Every line from the one with "Select the Ethan A player name" through the final line of the entries below should be returned exactly; leave out all other lines.

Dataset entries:
%%

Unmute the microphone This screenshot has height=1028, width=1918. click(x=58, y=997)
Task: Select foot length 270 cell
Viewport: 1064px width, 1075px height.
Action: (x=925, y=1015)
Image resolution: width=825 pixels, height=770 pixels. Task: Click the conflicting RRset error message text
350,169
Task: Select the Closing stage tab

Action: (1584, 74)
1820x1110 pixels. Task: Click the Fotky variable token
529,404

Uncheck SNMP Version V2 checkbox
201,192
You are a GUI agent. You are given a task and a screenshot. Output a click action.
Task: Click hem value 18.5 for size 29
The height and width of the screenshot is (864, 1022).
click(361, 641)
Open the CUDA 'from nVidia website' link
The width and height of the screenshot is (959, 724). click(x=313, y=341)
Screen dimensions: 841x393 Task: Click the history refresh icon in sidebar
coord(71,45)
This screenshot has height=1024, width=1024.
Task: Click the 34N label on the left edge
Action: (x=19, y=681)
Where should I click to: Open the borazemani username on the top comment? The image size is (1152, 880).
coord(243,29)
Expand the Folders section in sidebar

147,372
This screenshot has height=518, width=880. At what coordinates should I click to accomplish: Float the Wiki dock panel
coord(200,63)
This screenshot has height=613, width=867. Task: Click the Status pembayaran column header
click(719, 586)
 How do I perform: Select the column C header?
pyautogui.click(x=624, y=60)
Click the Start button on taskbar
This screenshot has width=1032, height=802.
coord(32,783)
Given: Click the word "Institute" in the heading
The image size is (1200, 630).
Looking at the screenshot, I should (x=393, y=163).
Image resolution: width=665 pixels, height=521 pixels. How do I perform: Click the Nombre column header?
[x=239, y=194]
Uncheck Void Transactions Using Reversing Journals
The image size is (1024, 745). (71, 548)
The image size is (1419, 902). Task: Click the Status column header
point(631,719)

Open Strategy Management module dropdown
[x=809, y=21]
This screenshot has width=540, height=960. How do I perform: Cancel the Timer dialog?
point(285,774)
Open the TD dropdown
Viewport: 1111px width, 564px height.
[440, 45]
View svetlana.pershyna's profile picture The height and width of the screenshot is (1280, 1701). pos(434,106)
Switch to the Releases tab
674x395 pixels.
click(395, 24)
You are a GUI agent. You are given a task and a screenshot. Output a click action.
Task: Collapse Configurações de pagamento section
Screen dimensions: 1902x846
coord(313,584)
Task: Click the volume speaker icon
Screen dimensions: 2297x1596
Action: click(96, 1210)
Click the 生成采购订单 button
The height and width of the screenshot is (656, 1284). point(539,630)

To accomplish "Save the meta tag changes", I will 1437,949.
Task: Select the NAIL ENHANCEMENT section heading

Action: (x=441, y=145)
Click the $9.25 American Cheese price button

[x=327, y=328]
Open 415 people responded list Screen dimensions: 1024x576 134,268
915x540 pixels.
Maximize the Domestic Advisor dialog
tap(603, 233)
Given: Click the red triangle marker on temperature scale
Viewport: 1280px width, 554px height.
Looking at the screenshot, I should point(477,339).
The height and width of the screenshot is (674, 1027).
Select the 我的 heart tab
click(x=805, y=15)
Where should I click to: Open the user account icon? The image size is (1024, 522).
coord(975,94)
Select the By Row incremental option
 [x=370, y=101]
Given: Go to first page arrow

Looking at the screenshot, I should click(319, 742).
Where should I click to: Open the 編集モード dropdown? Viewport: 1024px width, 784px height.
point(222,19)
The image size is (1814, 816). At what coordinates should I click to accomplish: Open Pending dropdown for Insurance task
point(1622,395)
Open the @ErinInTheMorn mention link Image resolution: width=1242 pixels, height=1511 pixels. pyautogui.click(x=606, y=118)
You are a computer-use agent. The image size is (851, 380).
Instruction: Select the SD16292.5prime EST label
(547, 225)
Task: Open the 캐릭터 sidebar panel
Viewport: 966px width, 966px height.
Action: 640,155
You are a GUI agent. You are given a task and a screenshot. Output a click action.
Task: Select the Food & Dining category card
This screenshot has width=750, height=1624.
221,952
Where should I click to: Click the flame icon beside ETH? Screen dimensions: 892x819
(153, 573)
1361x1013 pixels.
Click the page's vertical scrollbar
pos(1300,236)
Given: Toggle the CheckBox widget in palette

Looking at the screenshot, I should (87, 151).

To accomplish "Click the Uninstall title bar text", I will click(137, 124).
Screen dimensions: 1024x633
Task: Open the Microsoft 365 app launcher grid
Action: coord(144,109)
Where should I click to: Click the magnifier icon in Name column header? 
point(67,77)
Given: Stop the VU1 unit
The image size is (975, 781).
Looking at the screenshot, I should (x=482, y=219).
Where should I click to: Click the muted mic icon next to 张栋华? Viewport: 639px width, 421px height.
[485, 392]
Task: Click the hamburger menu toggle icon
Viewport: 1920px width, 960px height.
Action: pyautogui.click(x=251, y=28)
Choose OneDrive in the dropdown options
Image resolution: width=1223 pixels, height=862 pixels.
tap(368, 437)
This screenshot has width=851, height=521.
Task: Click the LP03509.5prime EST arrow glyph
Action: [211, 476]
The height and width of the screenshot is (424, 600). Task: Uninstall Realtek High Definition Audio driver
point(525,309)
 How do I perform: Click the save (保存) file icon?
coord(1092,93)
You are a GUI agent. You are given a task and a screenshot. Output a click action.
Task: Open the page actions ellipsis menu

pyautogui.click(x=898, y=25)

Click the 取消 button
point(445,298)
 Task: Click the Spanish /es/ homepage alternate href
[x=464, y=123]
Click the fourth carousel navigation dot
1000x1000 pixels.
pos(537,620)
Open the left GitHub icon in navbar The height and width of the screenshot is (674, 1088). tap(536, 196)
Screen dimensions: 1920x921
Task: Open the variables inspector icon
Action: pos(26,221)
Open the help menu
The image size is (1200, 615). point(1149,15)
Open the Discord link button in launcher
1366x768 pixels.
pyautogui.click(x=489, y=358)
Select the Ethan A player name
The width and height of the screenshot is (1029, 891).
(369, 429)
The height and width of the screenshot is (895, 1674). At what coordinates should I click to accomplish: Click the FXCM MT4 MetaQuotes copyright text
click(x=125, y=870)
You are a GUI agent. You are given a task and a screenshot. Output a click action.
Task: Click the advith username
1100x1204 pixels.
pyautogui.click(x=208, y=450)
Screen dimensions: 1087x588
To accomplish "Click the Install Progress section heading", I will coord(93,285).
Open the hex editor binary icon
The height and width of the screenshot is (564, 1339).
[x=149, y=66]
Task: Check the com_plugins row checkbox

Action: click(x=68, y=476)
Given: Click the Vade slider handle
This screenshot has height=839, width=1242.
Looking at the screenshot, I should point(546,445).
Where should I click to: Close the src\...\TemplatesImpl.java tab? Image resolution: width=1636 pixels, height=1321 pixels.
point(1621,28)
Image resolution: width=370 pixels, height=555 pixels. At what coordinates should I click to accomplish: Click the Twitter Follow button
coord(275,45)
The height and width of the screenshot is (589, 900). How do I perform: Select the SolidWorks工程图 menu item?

%%

**Output below:**
Select the Ethan A player name
The width and height of the screenshot is (1029, 891).
(369, 429)
The height and width of the screenshot is (895, 1674). At what coordinates should I click to accomplish: Click the FXCM MT4 MetaQuotes copyright text
click(x=125, y=870)
You are a GUI agent. You are given a task and a screenshot. Output a click action.
Task: Click the advith username
1100x1204 pixels.
pyautogui.click(x=208, y=450)
Screen dimensions: 1087x588
To accomplish "Click the Install Progress section heading", I will coord(93,285).
Open the hex editor binary icon
The height and width of the screenshot is (564, 1339).
[x=149, y=66]
Task: Check the com_plugins row checkbox

Action: click(x=68, y=476)
Given: Click the Vade slider handle
This screenshot has height=839, width=1242.
Looking at the screenshot, I should point(546,445).
Where should I click to: Close the src\...\TemplatesImpl.java tab? Image resolution: width=1636 pixels, height=1321 pixels.
point(1621,28)
Image resolution: width=370 pixels, height=555 pixels. At what coordinates should I click to accomplish: Click the Twitter Follow button
coord(275,45)
The height and width of the screenshot is (589, 900). How do I perform: Select the SolidWorks工程图 menu item?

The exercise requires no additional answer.